2016年7月30日土曜日

悩みの答えは自分の中にある

人は悩みを抱えるとどどうするか。方法は無数ですが、多くは大きく分けて3つかなと思います。1つ目は自分で解決策を探る(考える、調べる)、2つ目は人に相談する、3つ目は時間が解決する。多くの悩みはこれでなんとかなるような気がします。

これら3つには共通点があります。それはその間すべて自分の頭で考えている。つまり自分に徹底的に聞くことが最終的には解決につながる。自分がどうしたいのか、自分は何に悩んでいるのか、どんなことをしてもらいたいのか。でもこれはすごくエネルギーがいるし、時間がかかることもあります。

精神科診療で僕が意識するのはこの自分の中にある答えに自分で気づいてもらうことです。アドバイスや助言を求めて来られる方が非常に多いですし、それは当然だと思います。ただ、患者さん本人は僕なんかよりずっとご自分のことや今の状況を知っている。答えに気付いていないだけです。でもその作業は一人では辛いので、そのお手伝いするのが僕たち支援者ではないかと考えています。

2016年7月24日日曜日

自然に感謝することになる

感謝なんてものは教えるものではないのかもしれない。なぜなら人は生きていれば、自然にいろんなものに感謝するようになるから。

2016年7月16日土曜日

やはり「人は城」

僕は普段、当院のクリニックのスタッフに助けられて仕事をしています。受付スタッフ、看護師、心理士が僕の診療を支えてくれています。

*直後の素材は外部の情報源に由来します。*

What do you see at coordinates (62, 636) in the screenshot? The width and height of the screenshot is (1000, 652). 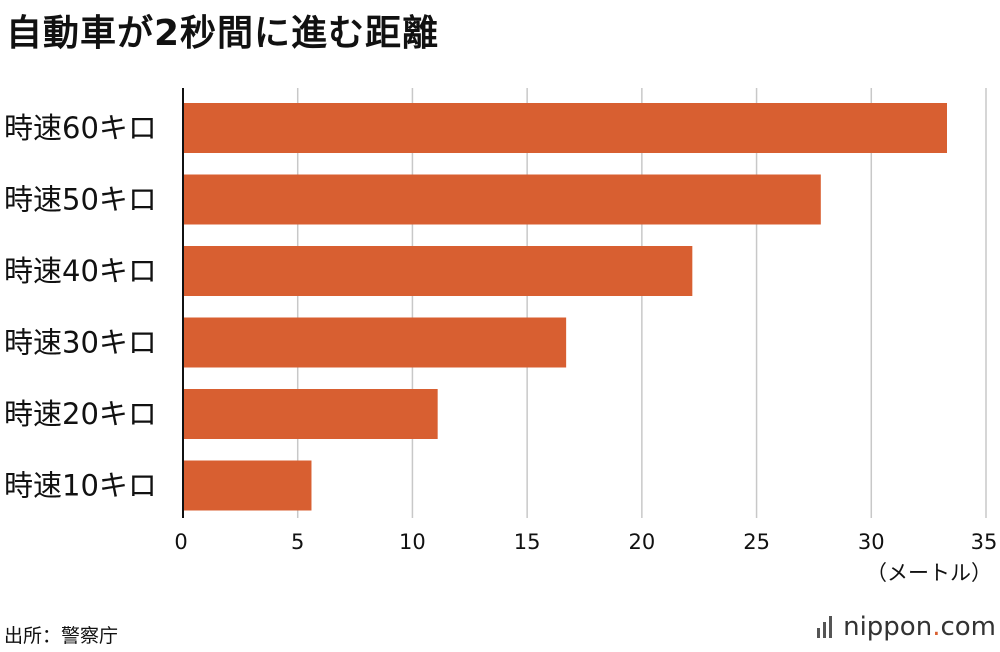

「人は城」という言葉があります。この言葉は経営者がスタッフに対して思うものだと思っていましたが、実は日常的に誰にでも当てはまるものなのだと気付きました。それは普段の人付き合いを大切にすることが自分を守ってくれるということです。実は自分という人の周りには常に人がいてくれて、自分を守ってくれている。もちろん自分も他の人を守る一員になっている。お互いに自分を中心にお互いに守り合う形になっているわけです。でも守ってもらうためにはまずは中心にいる自分が周囲の人を大切にしないといけません。こんなお互いの包囲網ができたら、人生は生きやすいんだろうな、そんな想像をしてみました。

2016年7月9日土曜日

自分ができていない部分に向き合う

僕は3年前まで堺市にある阪南病院という精神科の病院に勤務していました。そのつながりから病院の広報誌を定期的に送っていただいています。その中で、今回は自殺予防対策チームの活動と題して、自殺者数、その転帰、疾患名、自殺の方法などをデータで挙げていました。僕はこれは本当にすごいなと感じました。精神科の医療機関として自殺は最も重い部分であり、できたら避けたい話題です。それを阪南病院は開示している。いろんな病院を見てきましたが、自分たちの一番痛い部分を開示できている病院は多くはありません。自分ができていない部分にはみんな向き合いたくないし、知らないふりをしたい。でもその部分に真摯に向き合う。これを続けることが成長につながるのでしょう。

2016年7月2日土曜日

大切なのは自分を見つめること、それから今を見つめること

人は他の人と自分を比較したり、過去を悔やんだり未来を憂いしたりします。僕自身もそうして自分を苦しめてきたように思います。それで最近、発見がありました。それは大切なのは自分を見つめること、それから今を見つめることじゃないかということです。

「自分を見つめる」とは具体的には例えば、自分は何に悩んでいるのか、自分はどうしたいのかを自分に問うこと。

「今を見つめる」とは過去や未来ではなく、今はどんな状況なのか、今をどう過ごすのかを考えること。

人は自分の頭の容量をオーバーして自分ではどうしようもないことまで悩んでしんどくなります。でも自分と今だけを見つめると余計なことを考えないで済むし、目の前のことに集中できる。今自分がすべきことに向き合う、ただそれだけ。自分と今を見つめることは結果として自分を守ることになり、今の自分を大切に生きることにもなり、ゆくゆくは明日につながるのです。